With the Apple iPad to be released in March, there is no doubt that Amazon is beginning to worry about how its line of Kindle e-readers will fare in the marketplace. However, are they worried enough to start giving them away to select customers?
A rumor was recently reported by TechCrunch that Amazon would be giving away free Kindles to subscribers of its Amazon Prime service. Prime is a service of the online retailer that lets customers pay $79 a year for unlimited two-day shipping, and offers discounts on next day and same day delivery. This would be a follow-up to a very limited promotion that was offered recently to select customers that allowed them to buy a Kindle, try it out, and if they didn’t love it, get a refund for while being allowed to keep the device.

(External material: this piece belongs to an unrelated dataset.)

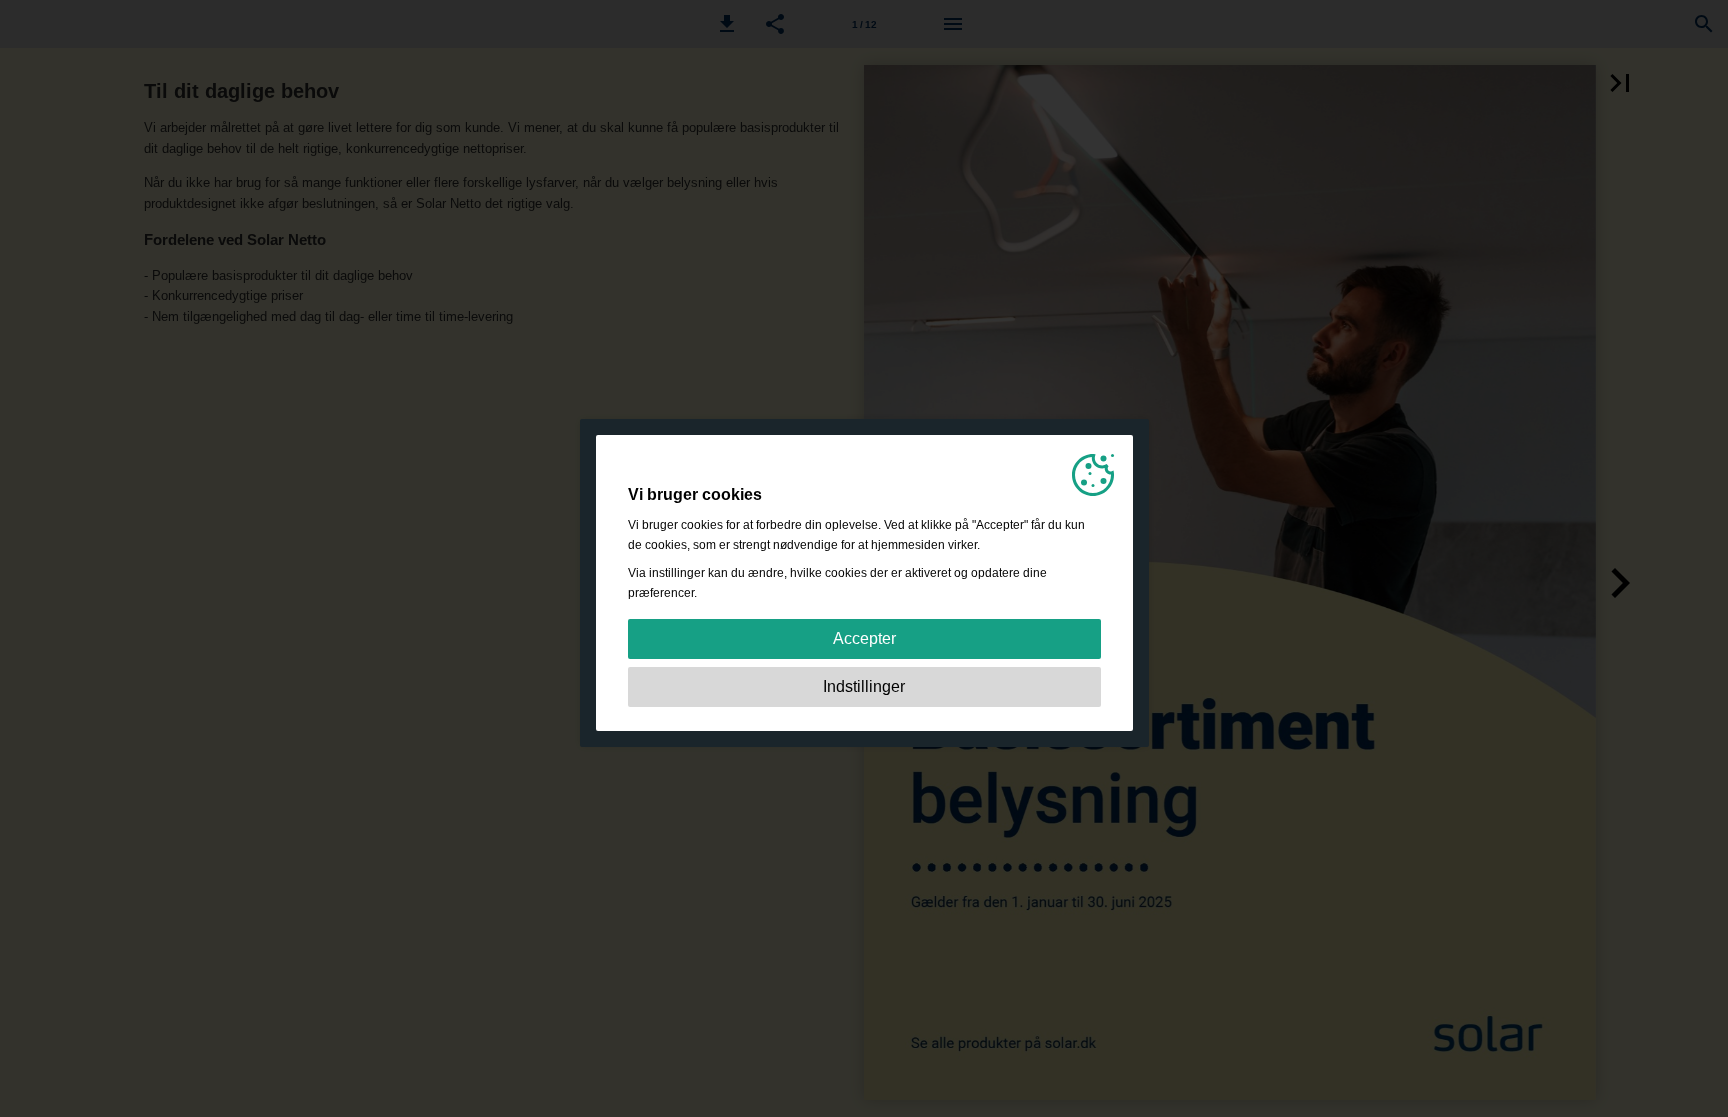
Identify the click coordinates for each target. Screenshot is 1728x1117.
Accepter (864, 638)
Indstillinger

Even if this rumor proves to be false, which it does seem a bit over the top, it brings up some very serious questions about what e-book manufacturers are going to do to win customers in an increasingly crowded marketplace. This year’s Consumer Electronics Show (CES) was swimming in them, and since the show closed, LG has announced that it will be releasing a reader possibly by April of this year.
Giving away Kindles could be a risky proposition for Amazon. As I noted in a recent post that asked why e-readers are so expensive, there is a lot of free content out there, and Amazon could give these away and never see one cent in purchases as people satisfy themselves with the free materials. However, Amazon Prime customers, which I happen to be one, tend to be fairly loyal customers to the online seller because we have something invested with them to get as much out of that subscription fee as possible. Without any shipping attached to the sale of e-books though, would we still care to keep purchasing e-books from them?
I think a far more likely scenario might be offering heavily discounted Kindles to Amazon Prime subscribers. Amazon could recoup its manufacturing costs, it would swell its installed user base to help them impress publishers and they wouldn’t have to worry about us actually purchasing any books since they wouldn’t be out any money. Also, if the company did it in the near future, as opposed to down the road some, it could help clear out some inventory before the inevitable release of the Kindle 3. Let us not forgot that the Kindle 2 released on Feb. 9th, 2009, so it just passed the one year mark.
So does Amazon need to get more Kindles out into the marketplace? Yes. But does it need to give them away to do so? Doubtful, but offering them at a reduced cost to what is pretty safely said to be your most loyal customers does seem to make a whole lot of sense.